その影が、手を伸ばす。壁にしがみついているようなその子供は、懸命に手を伸ばして上へと登ろうとしていた。
だが、その位置は悪い。
手を伸ばした掴まりやすい岩。その岩は、僕が先ほど叩いたものと同質のものだ。
音もなく、割れて離れる。そこに体重を乗せていた子供はバランスを崩し、そして、その位置はもちろん見上げるほどの高さ。
結果は明白だ。
下へと激突するのにも数秒かかる高さで、そして下は固い地面。
僕はその脇の絶壁に駆け寄り、崖の下を覗き込むように底を見る。
そこには、落ちた子供と同世代の女の子。
そして、落ちて、黒く短い髪と、そこから覗く赤い筋。広がっていく赤い液体に、落ちた子供の行く末が簡単に予想できた。
とりあえず降り立ってみれば、女の子は落ちた男の子に駆け寄り肩を揺さぶっていた。
そんなことをしている余裕もないだろうに。いや、それくらいしかもう出来ることはないのだろう。
「お兄ちゃん!! お兄ちゃん!!!」
僕よりも少しだけ小さい女の子。それが、真っ青な顔で叫んでいる。
その肩越しに兄らしい男の子を見れば、もう既に遅い。
俯せのままでも自発呼吸はある。だがもう既に弱く、こめかみから側頭部にかけて広がった大きな割れ目から、白っぽいピンク色の物体まで少しだけ見えている。
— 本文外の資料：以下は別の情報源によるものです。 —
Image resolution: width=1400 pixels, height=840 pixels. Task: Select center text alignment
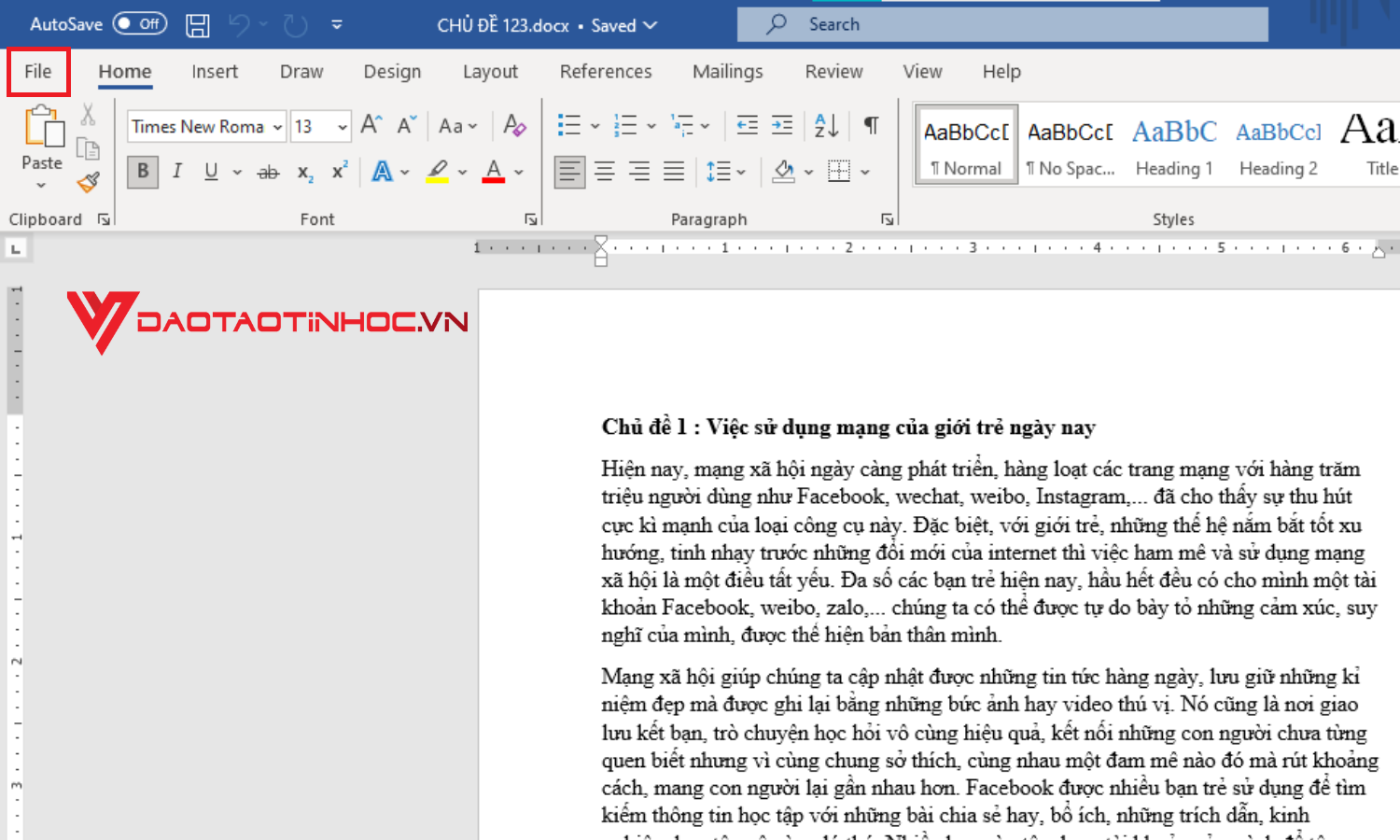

わずかに横を向いた鼻から出ている血は、正しくは鼻血ではあるまい。
震えた手が地面を撫でる。きっと掻き毟ろうとしているのだろうけれど。
その後ろで、僕は少し笑う。
彼らの様子が可笑しかったのではない。ただ、自分の運命ともいうべき何かが可笑しかった。
きっと今が本当の選択の時だ。
この問題は無視してもいい。その結果、僕に累は及ばない。
僕に何の知識も力もないのであれば、選択肢は一つだけだ。
けれど、自惚れだとも思うけれど、僕にはどうにか出来るかもしれない。
どちらを選んでも構わないし、片方が間違いなく不利益は多い選択肢だが、それでも選択をしなければいけないのだろう。
この世界に神様がいるのかどうかは知らないが、もしもいるのであればとてもふざけた神様だ。
この選択肢をこれだけわかりやすくしてくれるとは。
「助けて!! 誰か!!! お兄ちゃんを……!!」
この選択肢の後は、容易に予想できる。
僕は姿を隠していたし、怪我の程度からしても、彼らはきっと強盗などではないのだろう。
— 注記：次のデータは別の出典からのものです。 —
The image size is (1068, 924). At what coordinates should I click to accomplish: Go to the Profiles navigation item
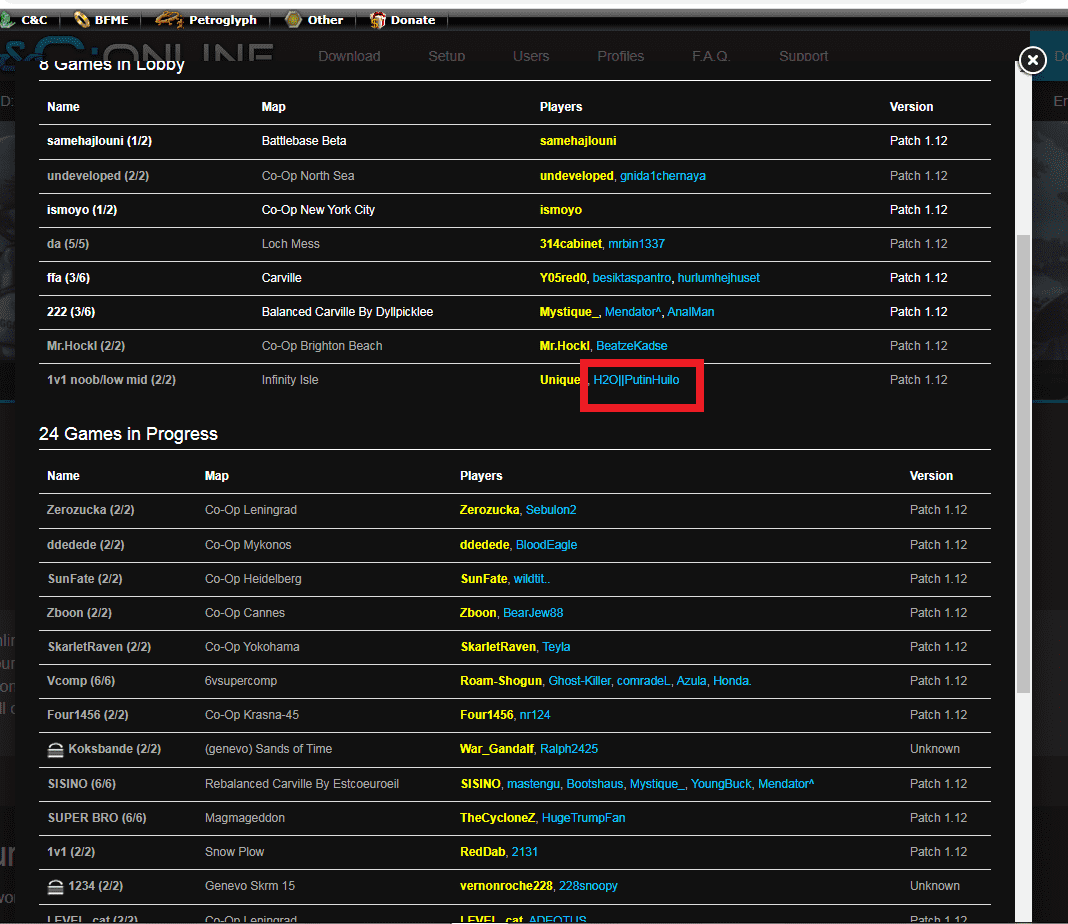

今いる位置からして、彼らはきっと感染症の中心となった村の人間だろう。
そして、一大事の最中に行っているこの危険行為は、感染症に関係があるかはわからないがきっと彼らにとって重要なことなのだろう。
僕はきっと彼らに事情を聞くのだろう。そしてその事情をどうにかしようと思ってしまうのだろう。
その結果が、村に影響することであっても。
僕は良い奴ではない。けれど、目の前で必死になっている誰かを無視できるほど冷血でもないのだろう。
それを、わかりやすくしてくれるとは。
でもまあ、これで時間的な猶予は消えたし、選ぶしかない。
手を出さなければ死ぬ。僕が助けを求めた少女を無視して、僕が少年を見捨てた結果、少年は死ぬ。
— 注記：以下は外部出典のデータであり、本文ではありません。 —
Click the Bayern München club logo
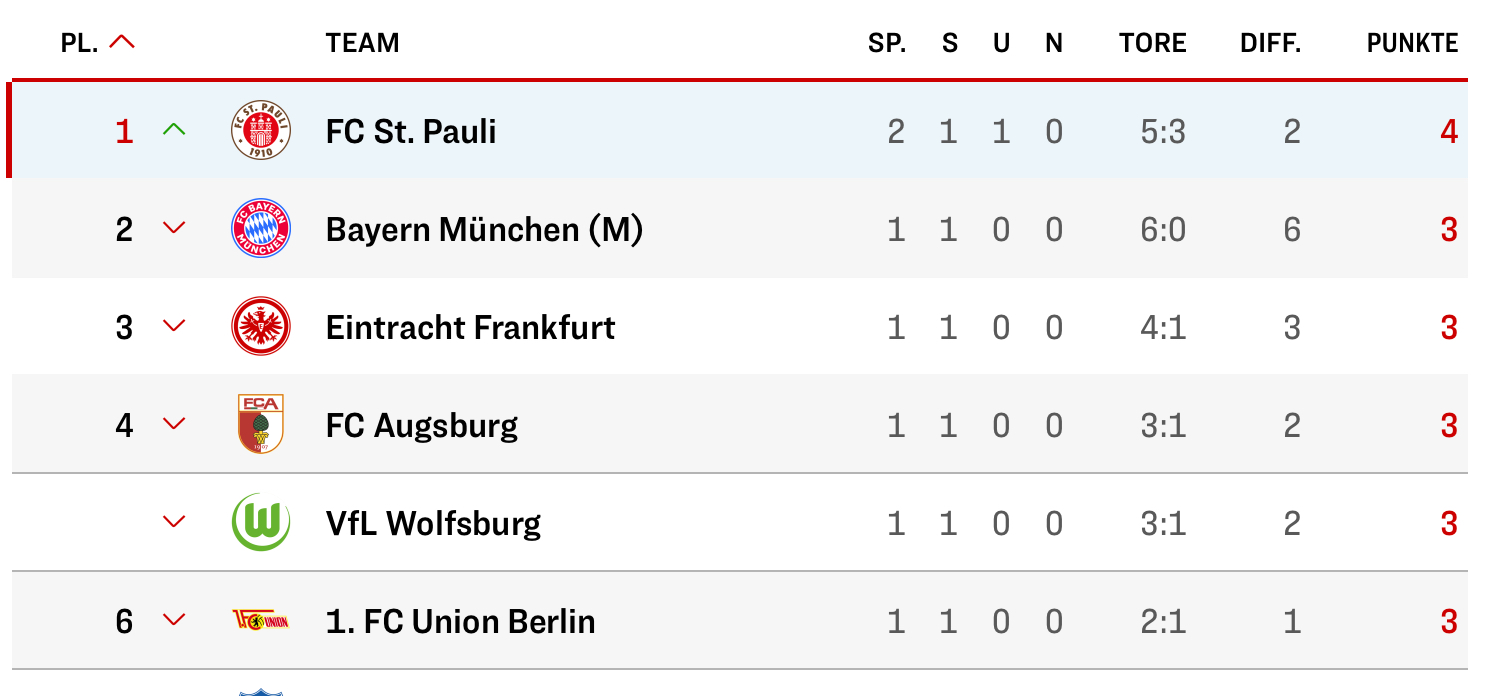Image resolution: width=1506 pixels, height=696 pixels. click(260, 229)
初めからこうしたいと思ってはいたのだろう。すんなりと選ぶことは出来た。
不利益は知らないし、この選択による行動も、気が済んだらそこでお終いだ。
僕は透明化を解いて、少女に一歩歩み寄る。
ジャリという足音がした。
「治しましょうか?」
この選択が、正解であることを祈る。
僕の言葉に、涙混じりの鼻水を啜りながら、少女が振り返った。